> Description of the task: The records that follow must be reproduced in full, with every picture excluded.

Saved entries:
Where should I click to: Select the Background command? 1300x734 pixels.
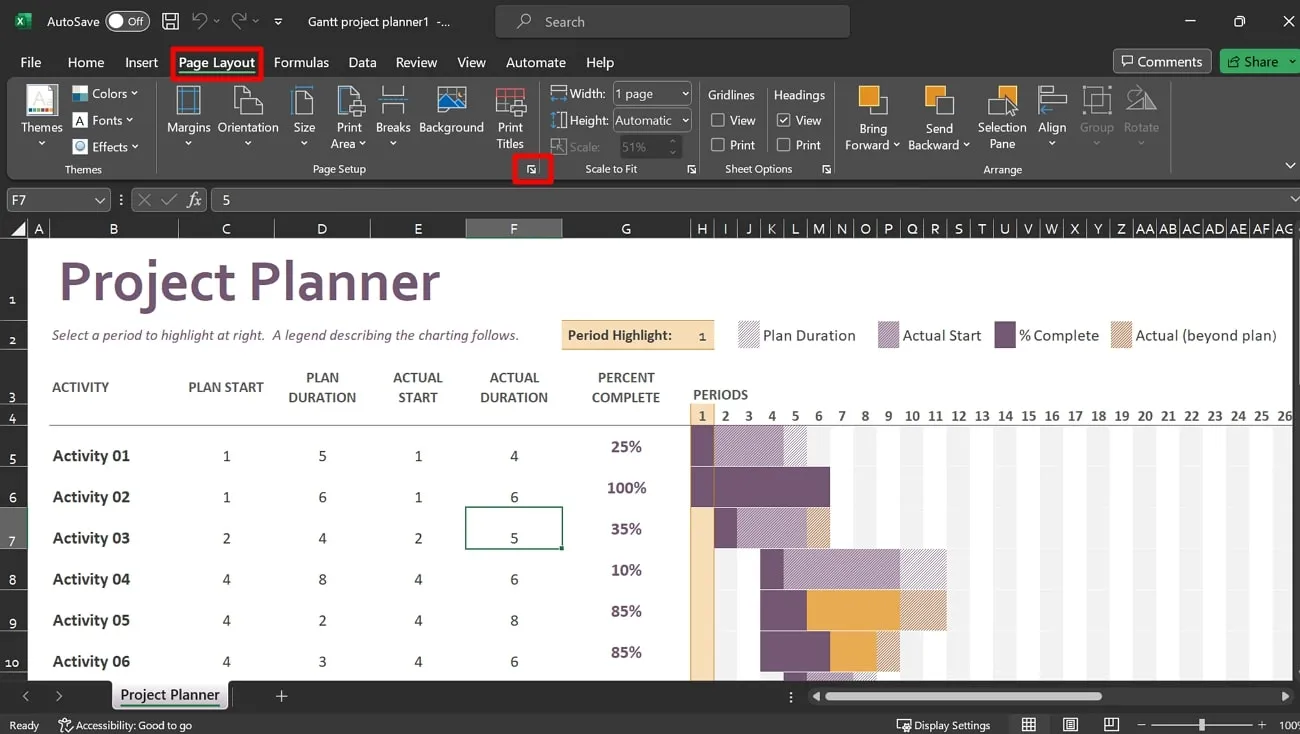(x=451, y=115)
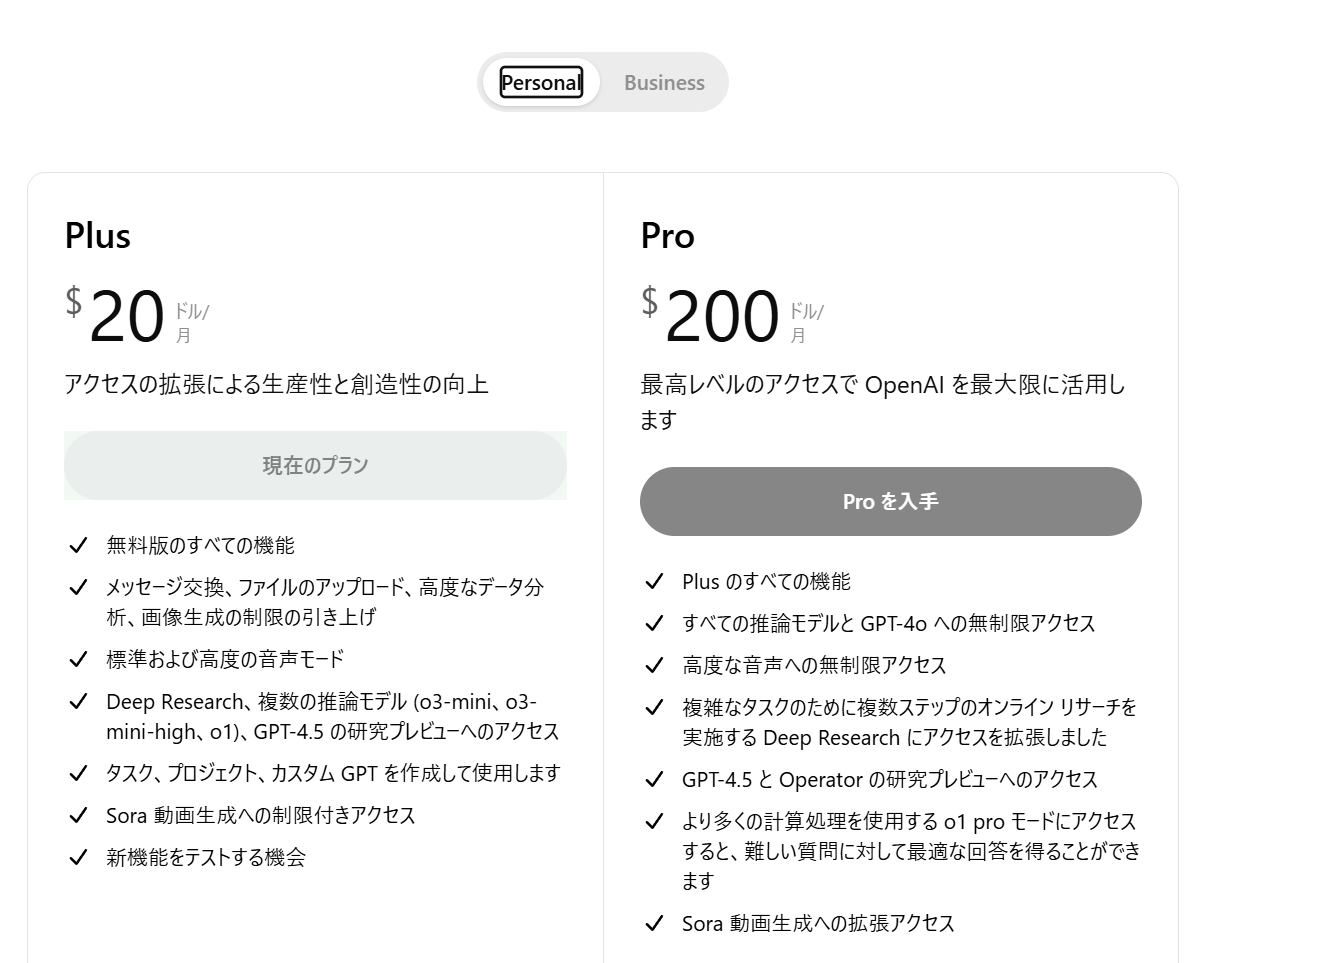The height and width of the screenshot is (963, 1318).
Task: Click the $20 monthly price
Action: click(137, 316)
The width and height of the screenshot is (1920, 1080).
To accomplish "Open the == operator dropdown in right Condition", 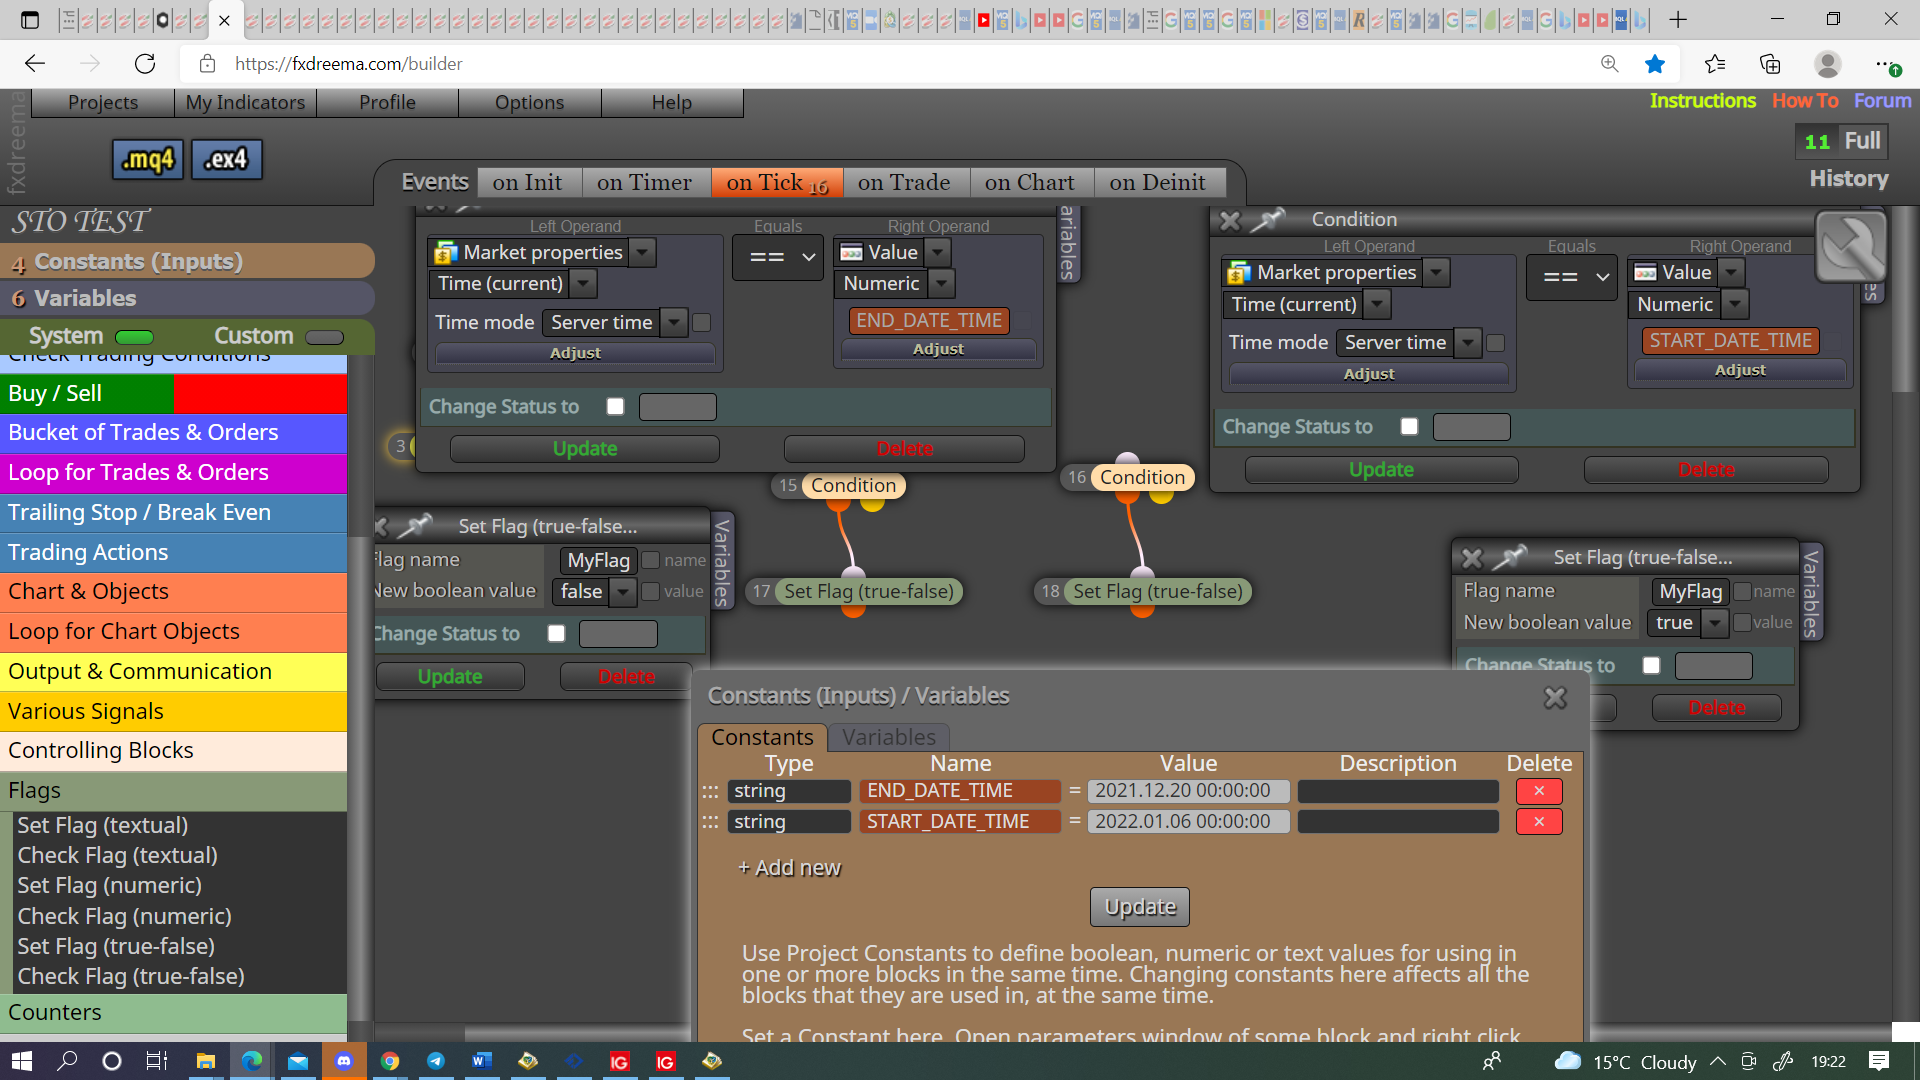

> Response area:
Where should I click to: Select the Background command? 1300x734 pixels.
(x=451, y=115)
The height and width of the screenshot is (963, 1318).
Task: Click the $20 monthly price
Action: click(137, 316)
The width and height of the screenshot is (1920, 1080).
To accomplish "Open the == operator dropdown in right Condition", 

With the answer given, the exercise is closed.